▸ **Problem**: Rewrite the records below with every "word" changed to "term" and nothing else altered. Leave the pictures out of your answer.

# Start of Record set

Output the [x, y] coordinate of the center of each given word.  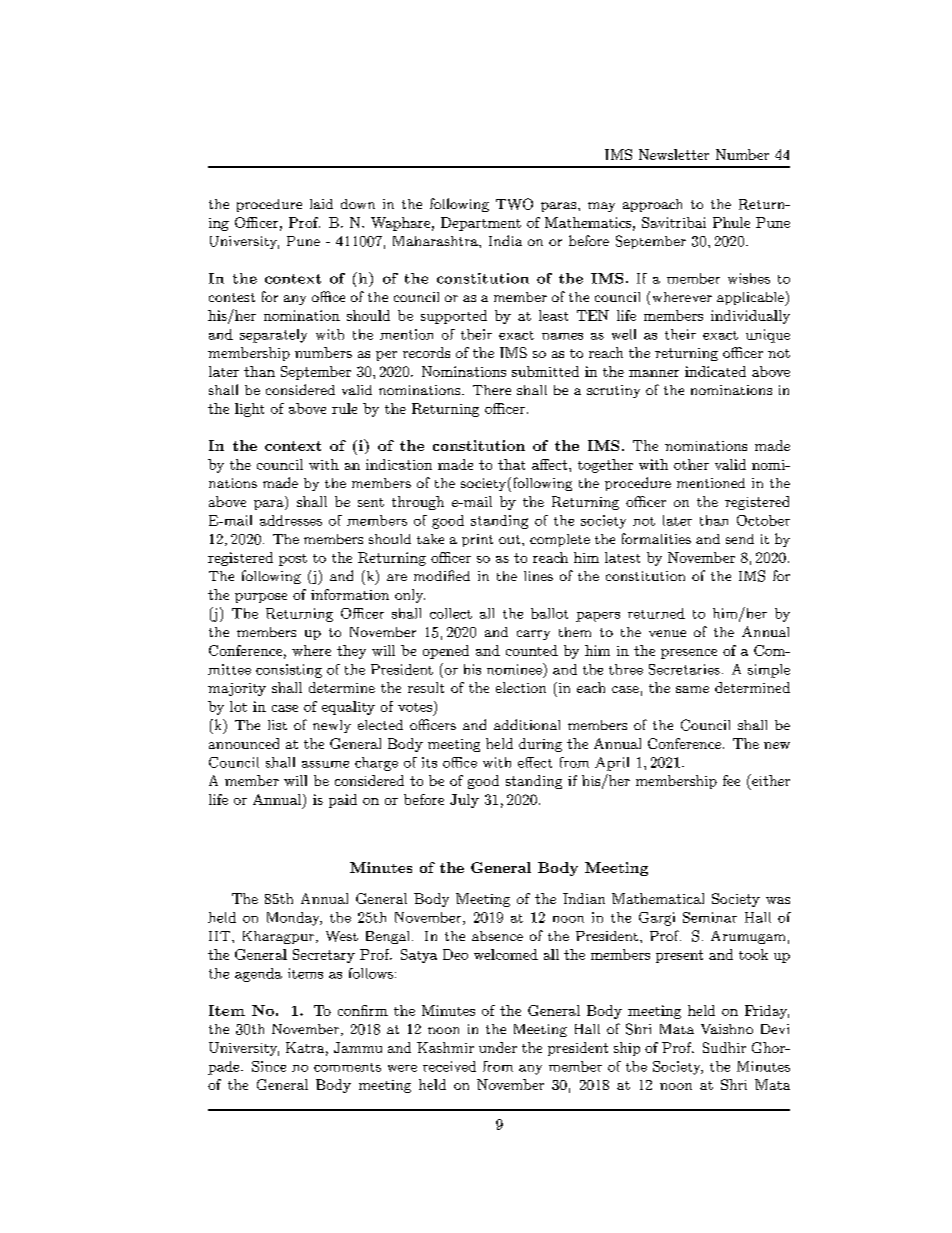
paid [343, 801]
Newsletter [674, 154]
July [464, 801]
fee [731, 780]
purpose [261, 598]
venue [667, 633]
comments [347, 1067]
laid [321, 204]
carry [533, 635]
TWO [514, 204]
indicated [715, 371]
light [249, 410]
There [492, 390]
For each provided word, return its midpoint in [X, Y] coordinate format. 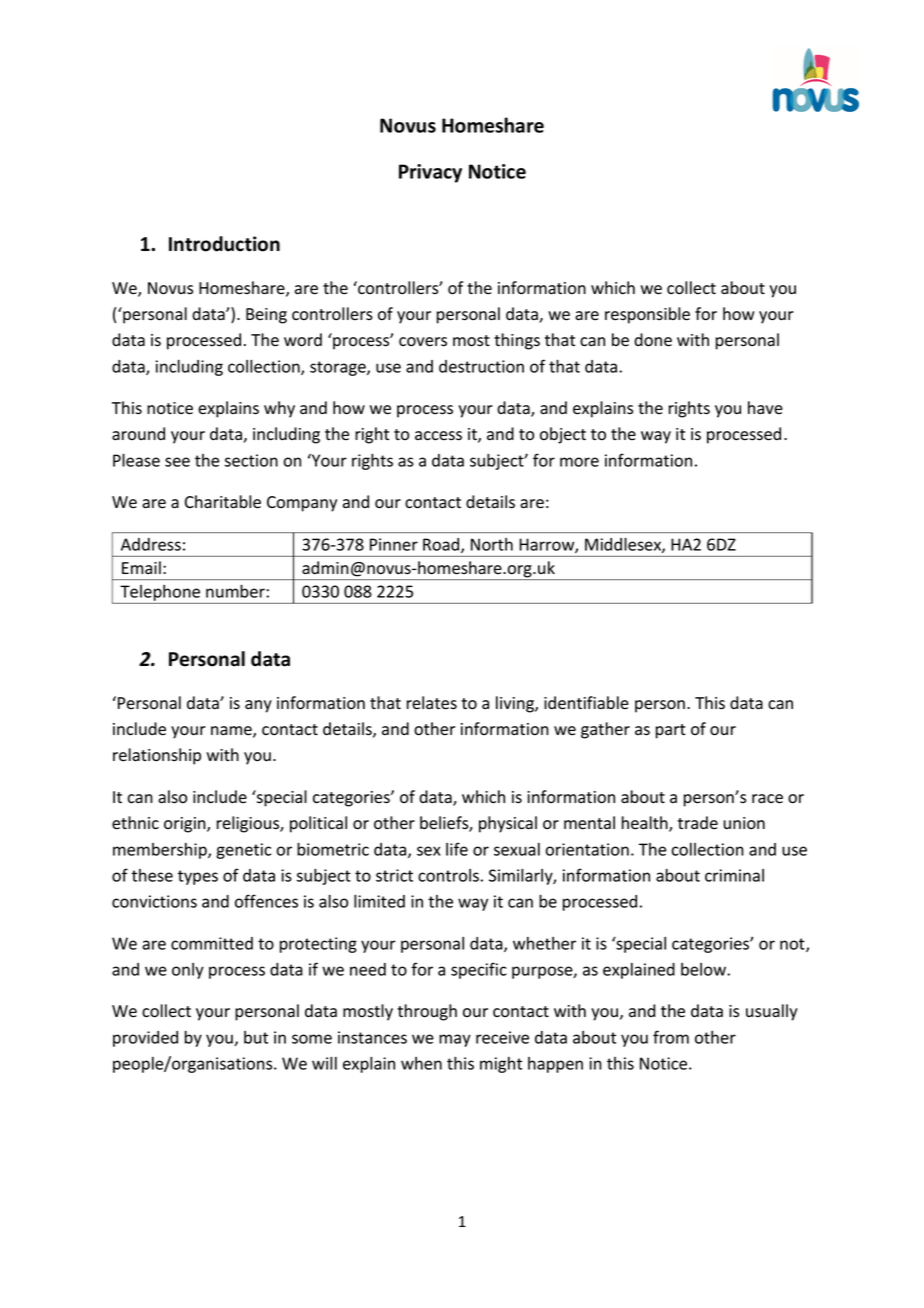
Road [442, 545]
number [235, 591]
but [256, 1037]
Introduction [224, 244]
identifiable [586, 703]
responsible [647, 315]
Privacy [430, 173]
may [455, 1040]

# End of Record set

▸ **Answer to this exercise**:
Output the [x, y] coordinate of the center of each given term.  
paid [343, 801]
Newsletter [674, 154]
July [464, 801]
fee [731, 780]
purpose [261, 598]
venue [667, 633]
comments [347, 1067]
laid [321, 204]
carry [533, 635]
TWO [514, 204]
indicated [715, 371]
light [249, 410]
There [492, 390]
For each provided term, return its midpoint in [X, Y] coordinate format. 
Road [442, 545]
number [235, 591]
but [256, 1037]
Introduction [224, 244]
identifiable [586, 703]
responsible [647, 315]
Privacy [430, 173]
may [455, 1040]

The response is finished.